Parl CTTEE Addresses Liget Project With Opposition Lawmakers

  • 8 Jul 2016 2:00 AM
Parl CTTEE Addresses Liget Project With Opposition Lawmakers
Parliament’s sustainable development committee held a hearing on the Liget project, called together by the committee’s head Benedek Sallai R., who is a delegate of the opposition LMP party. The committee was not in quorum as governing-party members stayed away.

Sallai said the developments around the Liget project have got to the stage where they were no longer of local importance only, but should be treated as a national issue, since the protection of green spaces affects the lives of nearly two million Budapest residents. He said the Liget project involves the felling of 600-800 trees while another project, the reconstruction of Orczy park, will involve the chopping down of an additional 130.

He mentioned several other government projects where trees had been cut down this year: 24 trees were lost to the underground car park construction on József nádor square, 200 trees at the Kossuth square reconstruction and all the trees on Széll Kálmán square.
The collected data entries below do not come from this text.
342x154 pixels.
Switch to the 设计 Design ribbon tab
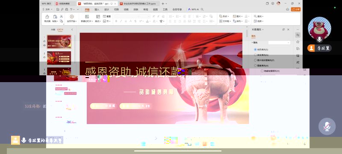click(106, 9)
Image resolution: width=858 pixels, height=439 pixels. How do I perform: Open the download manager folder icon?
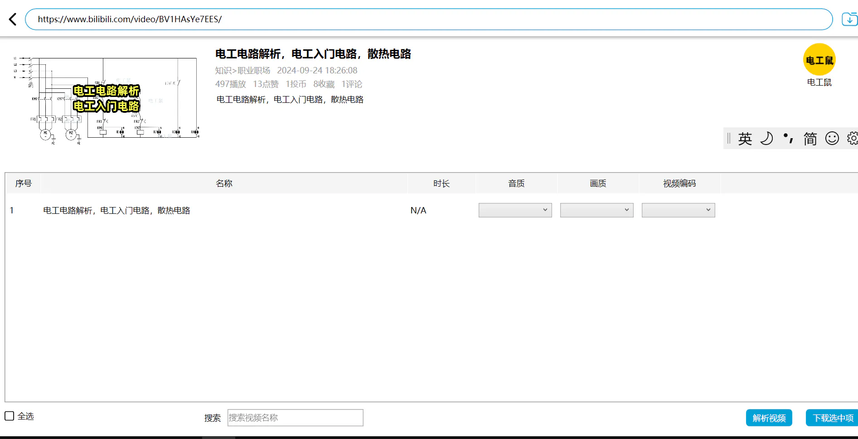[849, 19]

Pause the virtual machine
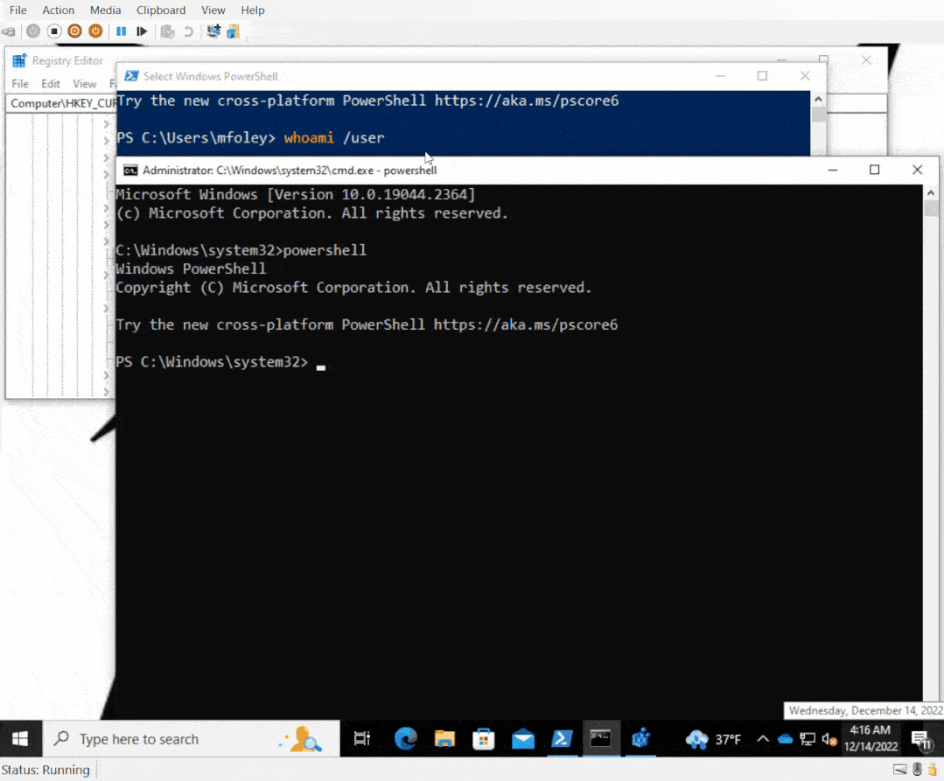coord(122,31)
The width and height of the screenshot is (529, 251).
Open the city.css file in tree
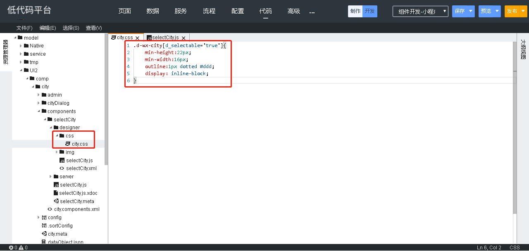(79, 144)
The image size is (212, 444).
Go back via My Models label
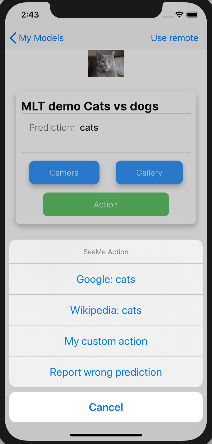41,38
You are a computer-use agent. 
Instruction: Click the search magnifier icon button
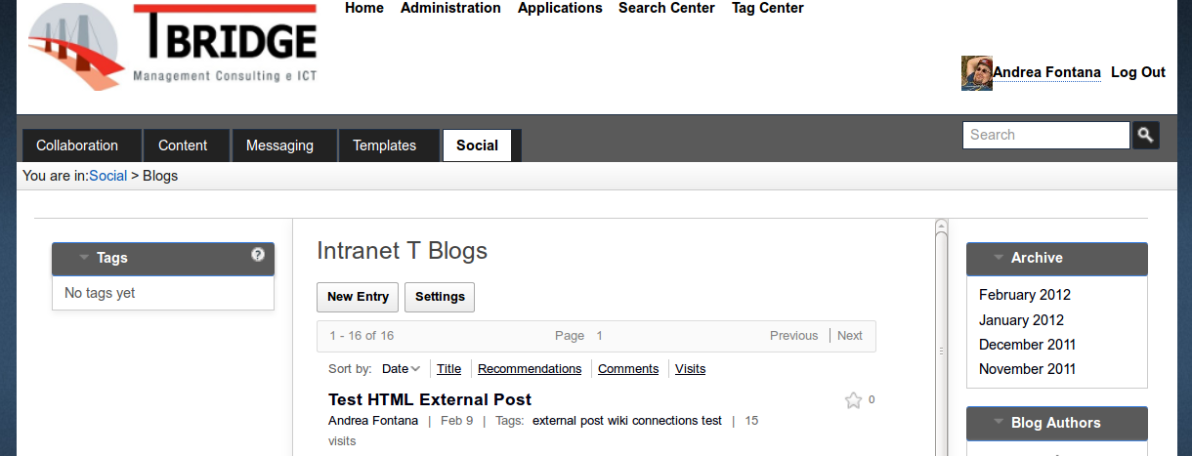coord(1145,135)
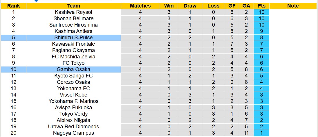Click Kawasaki Frontale in the table
The height and width of the screenshot is (137, 318).
73,44
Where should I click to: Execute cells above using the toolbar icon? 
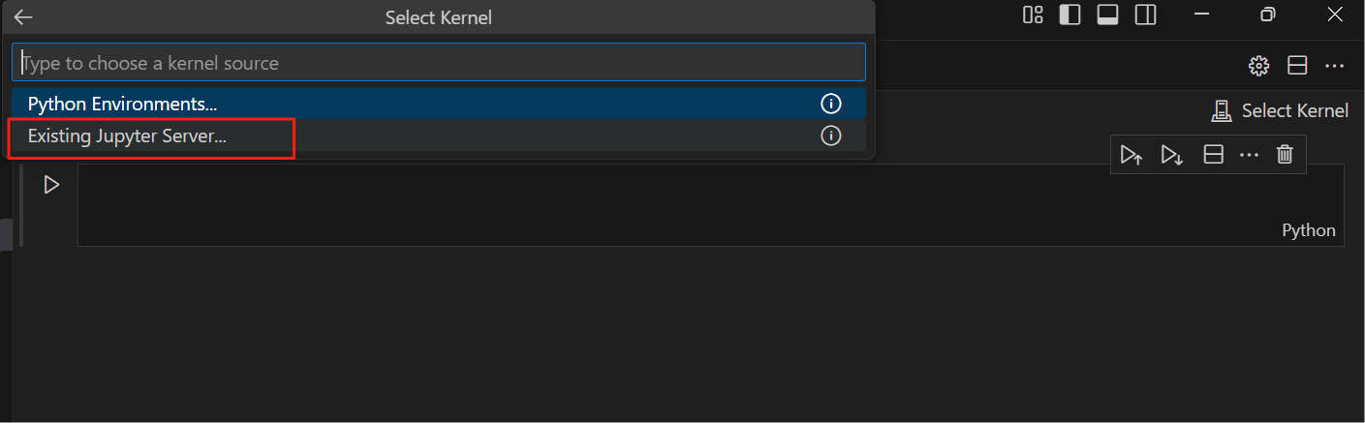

The upgrade of the Dagály spa means 100 trees are threatened there, he said. Sallai said the committee meeting can continue as an “informal summit on the Liget project” and activists of Greenpeace Hungary, Levegő (Air) working group, Védegylet (Protect the Future) and Ligetvédők (Park Protectors) as well as opposition politicians shared their views. Anita Heringes, a lawmaker for the opposition Socialists, said the ruling parties want to push their will onto Budapesters instead of consulting, which is apparent from the fact that they stay away from the meeting.

Lajos Kepli, a lawmaker for Jobbik, said the Liget project is just one of many signs that the government has been “systematically toning down environmental issues and organisations” since 2010.

Gergely Karácsony, mayor of the district where the City Park is located and a lawmaker for opposition Dialogue for Hungary (PM), said there had been no genuine consultations over the project, but there is a document from 2012 which clearly states that no new buildings can be erected in the park.

He cited another document, the Budapest 2030 strategy, which states that the Városliget must remain a public park and that tourist sights must be scattered around the whole city. Gergely Csák, the spokesman for the Ligetvedők group, said the activists in City Park had been removed from the site where they had held permission to protests by force.

He said no other tool is left for protecting the trees but civil disobedience. At the end of the meeting Sallai said he would look into possibilities of a procedure to get local protection for the park under an amendment of the environmental act and would coordinate with local Fidesz on the possibility of another committee meeting on this subject.